Kynurenine, a byproduct of tryptophan breakdown, is linked to immune suppression during cancer development. This study explores the involvement of the amino acid transporter solute carrier family 1 member 5 (SLC1A5) in kynurenine-mediated T cell exhaustion in LUAD and delves into its functional mechanism.

Methods

RNA-sequencing analysis was employed to identify transcriptome differences between T progenitor and terminal exhausted T cells (TPEX vs. TEX). The SLC1A5 expression was detected in T cells following L-kynurenine (L-ky) treatment. Mouse LUAD cells LLC were implanted into wild-type (WT), SLC1A5 knockout (SLC1A5−/−), SLC1A5flox/flox (SLC1A5fl/fl), or CD8⁺ T cell-specific SLC1A5 conditional knockout (SLC1A5cko) mice, followed by L-ky treatment, to examine the effect of SLC1A5cko on L-ky-mediated tumorigenesis and T cell exhaustion.
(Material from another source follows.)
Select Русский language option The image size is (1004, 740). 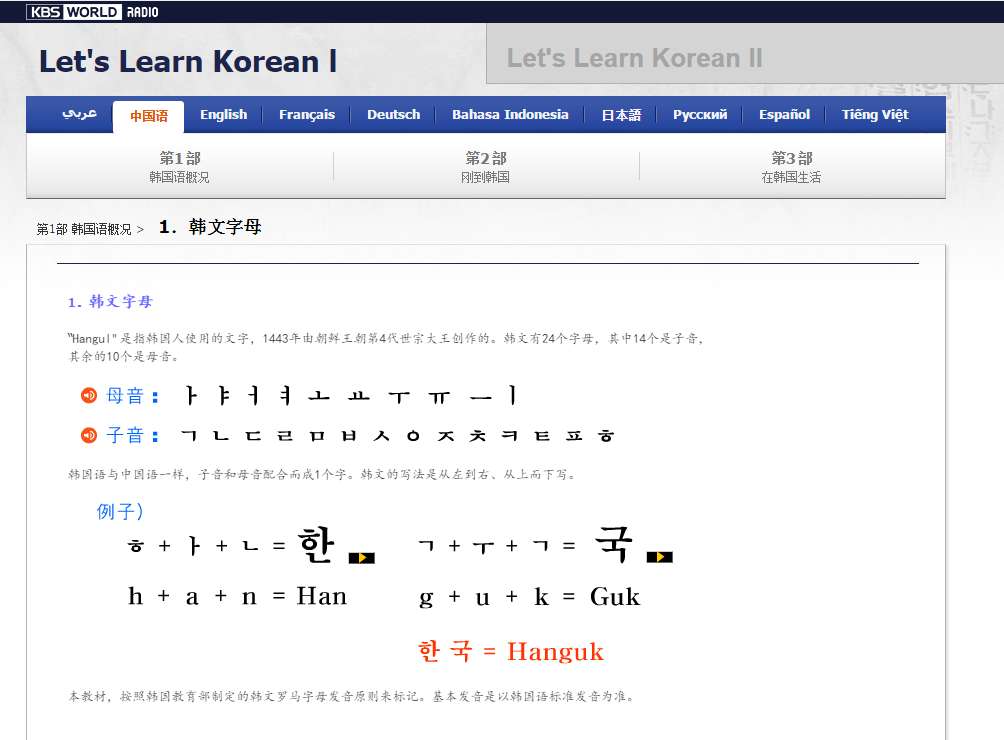(700, 115)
Interacting proteins of AHR, a core transcription factor in the kynurenine pathway, were explored by liquid chromatography/mass spectrometry and bioinformatics.

Results

SLC1A5 is upregulated in TEX, and its expression in CD8+ T cells was increased by L-ky treatment dose-dependently. The tumorigenic activity of LLC cells, under L-ky treatment stimulation, was suppressed in both SLC1A5−/− and SLC1A5cko mice, accompanied by increased T cell activity within tumors. CD8+ T cells extracted from SLC1A5cko mice also showed reduced L-ky uptake and increased cytotoxicity in vitro. Mechanistically, AHR recruits the chromatin modifying enzyme FANCD2 to enhance SLC1A5 expression, promoting chromatin accessibility in T cells and cell exhaustion.

Conclusion

This study suggests that SLC1A5 is upregulated in TEX, which modulates kynurenine metabolism and induces T cell exhaustion through the AHR-FANCD2 axis-mediated chromatin remodeling.